═════ Given data ═════

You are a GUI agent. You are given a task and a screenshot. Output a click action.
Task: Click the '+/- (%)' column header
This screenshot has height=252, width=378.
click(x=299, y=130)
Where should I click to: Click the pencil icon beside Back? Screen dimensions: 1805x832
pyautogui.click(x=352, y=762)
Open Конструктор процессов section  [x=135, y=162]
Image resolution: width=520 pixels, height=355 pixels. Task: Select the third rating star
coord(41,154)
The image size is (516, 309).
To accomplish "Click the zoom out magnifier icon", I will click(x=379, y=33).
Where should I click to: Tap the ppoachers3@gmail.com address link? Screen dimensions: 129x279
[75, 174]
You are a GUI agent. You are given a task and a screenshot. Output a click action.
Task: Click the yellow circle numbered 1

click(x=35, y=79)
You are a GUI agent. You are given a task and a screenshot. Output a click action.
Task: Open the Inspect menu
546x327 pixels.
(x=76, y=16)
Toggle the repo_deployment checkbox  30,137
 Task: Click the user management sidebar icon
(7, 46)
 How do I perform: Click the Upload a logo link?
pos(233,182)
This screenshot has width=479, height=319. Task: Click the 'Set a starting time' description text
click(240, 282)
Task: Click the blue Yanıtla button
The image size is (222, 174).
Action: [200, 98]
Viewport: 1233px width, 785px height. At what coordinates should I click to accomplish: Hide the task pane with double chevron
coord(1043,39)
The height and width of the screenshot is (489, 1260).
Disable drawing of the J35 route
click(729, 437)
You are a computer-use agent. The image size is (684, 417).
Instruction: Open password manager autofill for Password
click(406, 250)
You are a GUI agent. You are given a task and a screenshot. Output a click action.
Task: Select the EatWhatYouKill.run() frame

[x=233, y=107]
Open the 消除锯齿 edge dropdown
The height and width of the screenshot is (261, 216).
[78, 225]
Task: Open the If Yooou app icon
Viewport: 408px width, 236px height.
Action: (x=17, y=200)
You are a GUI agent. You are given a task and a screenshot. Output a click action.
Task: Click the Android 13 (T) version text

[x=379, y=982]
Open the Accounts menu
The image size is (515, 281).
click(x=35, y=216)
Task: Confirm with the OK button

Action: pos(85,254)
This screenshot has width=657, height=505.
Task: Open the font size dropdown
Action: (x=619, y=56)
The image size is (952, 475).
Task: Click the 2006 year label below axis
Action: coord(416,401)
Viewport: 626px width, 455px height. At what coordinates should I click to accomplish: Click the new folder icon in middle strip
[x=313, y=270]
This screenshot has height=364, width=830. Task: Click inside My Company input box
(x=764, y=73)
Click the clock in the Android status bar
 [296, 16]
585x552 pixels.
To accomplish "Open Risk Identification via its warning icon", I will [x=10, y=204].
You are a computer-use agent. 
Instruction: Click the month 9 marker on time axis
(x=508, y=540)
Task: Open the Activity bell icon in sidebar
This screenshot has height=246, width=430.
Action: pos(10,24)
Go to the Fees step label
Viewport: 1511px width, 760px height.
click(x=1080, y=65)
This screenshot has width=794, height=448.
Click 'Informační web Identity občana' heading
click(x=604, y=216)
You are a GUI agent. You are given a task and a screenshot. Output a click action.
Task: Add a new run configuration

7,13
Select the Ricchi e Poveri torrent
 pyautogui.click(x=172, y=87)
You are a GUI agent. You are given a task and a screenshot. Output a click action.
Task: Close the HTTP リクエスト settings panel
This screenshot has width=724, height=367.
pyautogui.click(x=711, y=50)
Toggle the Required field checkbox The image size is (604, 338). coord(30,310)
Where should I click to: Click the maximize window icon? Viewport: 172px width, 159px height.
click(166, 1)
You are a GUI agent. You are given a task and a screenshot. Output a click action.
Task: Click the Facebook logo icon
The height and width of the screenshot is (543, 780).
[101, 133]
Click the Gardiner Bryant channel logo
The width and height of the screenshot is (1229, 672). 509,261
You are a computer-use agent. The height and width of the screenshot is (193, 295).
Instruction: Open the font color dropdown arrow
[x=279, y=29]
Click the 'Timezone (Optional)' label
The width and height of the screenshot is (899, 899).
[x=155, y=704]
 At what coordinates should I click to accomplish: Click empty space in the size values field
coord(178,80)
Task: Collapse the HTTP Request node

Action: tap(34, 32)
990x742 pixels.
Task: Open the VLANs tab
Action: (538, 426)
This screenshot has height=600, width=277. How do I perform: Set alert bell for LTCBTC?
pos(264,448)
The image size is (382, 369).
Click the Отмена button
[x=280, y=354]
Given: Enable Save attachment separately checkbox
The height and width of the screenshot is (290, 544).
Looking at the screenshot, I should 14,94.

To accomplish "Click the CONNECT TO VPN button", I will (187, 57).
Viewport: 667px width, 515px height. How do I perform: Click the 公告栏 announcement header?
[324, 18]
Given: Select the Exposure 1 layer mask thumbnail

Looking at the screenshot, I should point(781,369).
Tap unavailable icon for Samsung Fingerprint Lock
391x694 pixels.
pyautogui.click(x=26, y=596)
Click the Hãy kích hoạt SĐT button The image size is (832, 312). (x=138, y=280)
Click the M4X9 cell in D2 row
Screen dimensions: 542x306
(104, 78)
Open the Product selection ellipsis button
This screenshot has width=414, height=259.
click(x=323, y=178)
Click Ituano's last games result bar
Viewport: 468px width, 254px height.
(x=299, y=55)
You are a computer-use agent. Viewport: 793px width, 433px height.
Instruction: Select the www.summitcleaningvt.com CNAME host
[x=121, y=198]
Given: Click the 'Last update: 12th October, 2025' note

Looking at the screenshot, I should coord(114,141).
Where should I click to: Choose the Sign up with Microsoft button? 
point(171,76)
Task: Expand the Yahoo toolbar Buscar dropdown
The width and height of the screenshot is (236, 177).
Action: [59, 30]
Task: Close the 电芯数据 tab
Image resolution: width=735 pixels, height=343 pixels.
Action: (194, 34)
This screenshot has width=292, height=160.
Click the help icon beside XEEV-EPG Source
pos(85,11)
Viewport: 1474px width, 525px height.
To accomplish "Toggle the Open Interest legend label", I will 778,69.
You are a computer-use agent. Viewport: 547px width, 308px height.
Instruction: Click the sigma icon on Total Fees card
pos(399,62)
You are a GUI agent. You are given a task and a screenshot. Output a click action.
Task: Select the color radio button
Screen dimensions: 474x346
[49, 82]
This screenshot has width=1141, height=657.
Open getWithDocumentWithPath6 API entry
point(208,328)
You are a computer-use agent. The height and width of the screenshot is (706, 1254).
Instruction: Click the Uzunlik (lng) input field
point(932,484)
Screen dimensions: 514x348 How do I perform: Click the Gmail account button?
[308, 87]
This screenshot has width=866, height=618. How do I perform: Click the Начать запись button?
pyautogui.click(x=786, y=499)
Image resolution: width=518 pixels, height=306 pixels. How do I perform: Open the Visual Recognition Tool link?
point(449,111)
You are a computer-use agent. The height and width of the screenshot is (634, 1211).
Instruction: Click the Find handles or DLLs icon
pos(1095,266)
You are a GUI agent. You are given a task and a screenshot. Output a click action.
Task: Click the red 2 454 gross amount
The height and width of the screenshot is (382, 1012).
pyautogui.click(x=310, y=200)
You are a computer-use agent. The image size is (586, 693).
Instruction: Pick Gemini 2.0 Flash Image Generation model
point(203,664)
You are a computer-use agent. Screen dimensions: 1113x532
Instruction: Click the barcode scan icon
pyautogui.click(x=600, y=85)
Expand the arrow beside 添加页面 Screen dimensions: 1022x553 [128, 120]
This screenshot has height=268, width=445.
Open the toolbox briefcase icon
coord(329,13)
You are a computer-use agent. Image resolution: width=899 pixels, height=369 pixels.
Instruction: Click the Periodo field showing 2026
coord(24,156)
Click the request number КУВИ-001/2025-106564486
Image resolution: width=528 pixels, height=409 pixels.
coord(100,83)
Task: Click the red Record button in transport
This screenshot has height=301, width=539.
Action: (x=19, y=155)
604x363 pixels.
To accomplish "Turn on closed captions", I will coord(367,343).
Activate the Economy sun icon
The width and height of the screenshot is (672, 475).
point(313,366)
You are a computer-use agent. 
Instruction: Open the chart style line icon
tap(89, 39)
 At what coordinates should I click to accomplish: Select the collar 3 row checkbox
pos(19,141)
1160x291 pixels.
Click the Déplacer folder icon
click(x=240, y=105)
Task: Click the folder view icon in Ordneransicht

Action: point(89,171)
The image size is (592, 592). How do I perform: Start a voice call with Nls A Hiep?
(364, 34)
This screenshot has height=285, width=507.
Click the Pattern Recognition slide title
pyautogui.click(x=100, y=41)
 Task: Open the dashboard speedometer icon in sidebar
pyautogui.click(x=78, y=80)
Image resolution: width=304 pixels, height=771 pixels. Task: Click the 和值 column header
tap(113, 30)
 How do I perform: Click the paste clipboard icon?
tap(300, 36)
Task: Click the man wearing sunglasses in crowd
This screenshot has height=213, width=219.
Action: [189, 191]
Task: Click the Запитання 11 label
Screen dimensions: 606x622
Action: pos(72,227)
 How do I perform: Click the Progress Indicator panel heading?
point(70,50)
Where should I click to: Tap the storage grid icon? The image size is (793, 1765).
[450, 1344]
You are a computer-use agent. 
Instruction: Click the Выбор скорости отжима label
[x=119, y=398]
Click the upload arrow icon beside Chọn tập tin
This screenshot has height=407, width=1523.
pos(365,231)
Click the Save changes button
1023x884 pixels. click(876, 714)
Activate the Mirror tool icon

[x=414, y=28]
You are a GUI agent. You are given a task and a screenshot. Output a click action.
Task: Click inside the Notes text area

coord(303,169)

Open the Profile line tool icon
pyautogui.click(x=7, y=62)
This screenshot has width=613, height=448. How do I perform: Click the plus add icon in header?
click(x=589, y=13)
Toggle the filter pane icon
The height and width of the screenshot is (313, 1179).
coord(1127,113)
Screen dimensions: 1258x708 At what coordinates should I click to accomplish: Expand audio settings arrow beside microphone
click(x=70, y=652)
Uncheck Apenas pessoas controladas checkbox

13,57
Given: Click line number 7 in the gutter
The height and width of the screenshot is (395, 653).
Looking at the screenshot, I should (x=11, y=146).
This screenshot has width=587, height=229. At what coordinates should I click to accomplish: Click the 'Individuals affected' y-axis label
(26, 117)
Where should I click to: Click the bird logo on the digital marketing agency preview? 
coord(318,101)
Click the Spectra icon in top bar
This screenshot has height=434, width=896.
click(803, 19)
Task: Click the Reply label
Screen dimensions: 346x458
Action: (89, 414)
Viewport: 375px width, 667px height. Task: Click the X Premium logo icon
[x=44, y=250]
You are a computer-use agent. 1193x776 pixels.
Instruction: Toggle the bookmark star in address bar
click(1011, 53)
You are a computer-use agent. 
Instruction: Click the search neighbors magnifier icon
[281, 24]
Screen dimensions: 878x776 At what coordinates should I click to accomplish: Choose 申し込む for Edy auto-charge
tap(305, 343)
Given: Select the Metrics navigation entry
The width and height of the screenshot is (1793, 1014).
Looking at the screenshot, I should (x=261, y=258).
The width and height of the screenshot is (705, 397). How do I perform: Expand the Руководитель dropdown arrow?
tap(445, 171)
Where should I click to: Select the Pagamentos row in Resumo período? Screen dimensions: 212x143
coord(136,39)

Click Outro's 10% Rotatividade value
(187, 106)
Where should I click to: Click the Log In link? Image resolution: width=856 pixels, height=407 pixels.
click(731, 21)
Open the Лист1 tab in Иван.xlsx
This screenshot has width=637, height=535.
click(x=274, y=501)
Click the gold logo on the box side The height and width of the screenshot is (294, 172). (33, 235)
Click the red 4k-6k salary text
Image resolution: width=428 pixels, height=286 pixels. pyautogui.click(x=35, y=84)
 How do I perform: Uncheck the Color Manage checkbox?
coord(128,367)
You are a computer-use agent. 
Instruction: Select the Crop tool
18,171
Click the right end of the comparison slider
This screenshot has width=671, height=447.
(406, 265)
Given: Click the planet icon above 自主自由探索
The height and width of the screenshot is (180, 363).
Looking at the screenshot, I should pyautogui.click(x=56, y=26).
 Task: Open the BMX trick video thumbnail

═════

=== Task objective ===
Would you print the line containing "Given: Select the Metrics navigation entry" and every line after it up to the end of the listing above, exactly, and nothing else?

=== The completed task ===
Given: Select the Metrics navigation entry
The width and height of the screenshot is (1793, 1014).
Looking at the screenshot, I should (x=261, y=258).
The width and height of the screenshot is (705, 397). How do I perform: Expand the Руководитель dropdown arrow?
tap(445, 171)
Where should I click to: Select the Pagamentos row in Resumo período? Screen dimensions: 212x143
coord(136,39)

Click Outro's 10% Rotatividade value
(187, 106)
Where should I click to: Click the Log In link? Image resolution: width=856 pixels, height=407 pixels.
click(731, 21)
Open the Лист1 tab in Иван.xlsx
This screenshot has width=637, height=535.
click(x=274, y=501)
Click the gold logo on the box side The height and width of the screenshot is (294, 172). (33, 235)
Click the red 4k-6k salary text
Image resolution: width=428 pixels, height=286 pixels. pyautogui.click(x=35, y=84)
 How do I perform: Uncheck the Color Manage checkbox?
coord(128,367)
You are a computer-use agent. 
Instruction: Select the Crop tool
18,171
Click the right end of the comparison slider
This screenshot has width=671, height=447.
(406, 265)
Given: Click the planet icon above 自主自由探索
The height and width of the screenshot is (180, 363).
Looking at the screenshot, I should pyautogui.click(x=56, y=26).
 Task: Open the BMX trick video thumbnail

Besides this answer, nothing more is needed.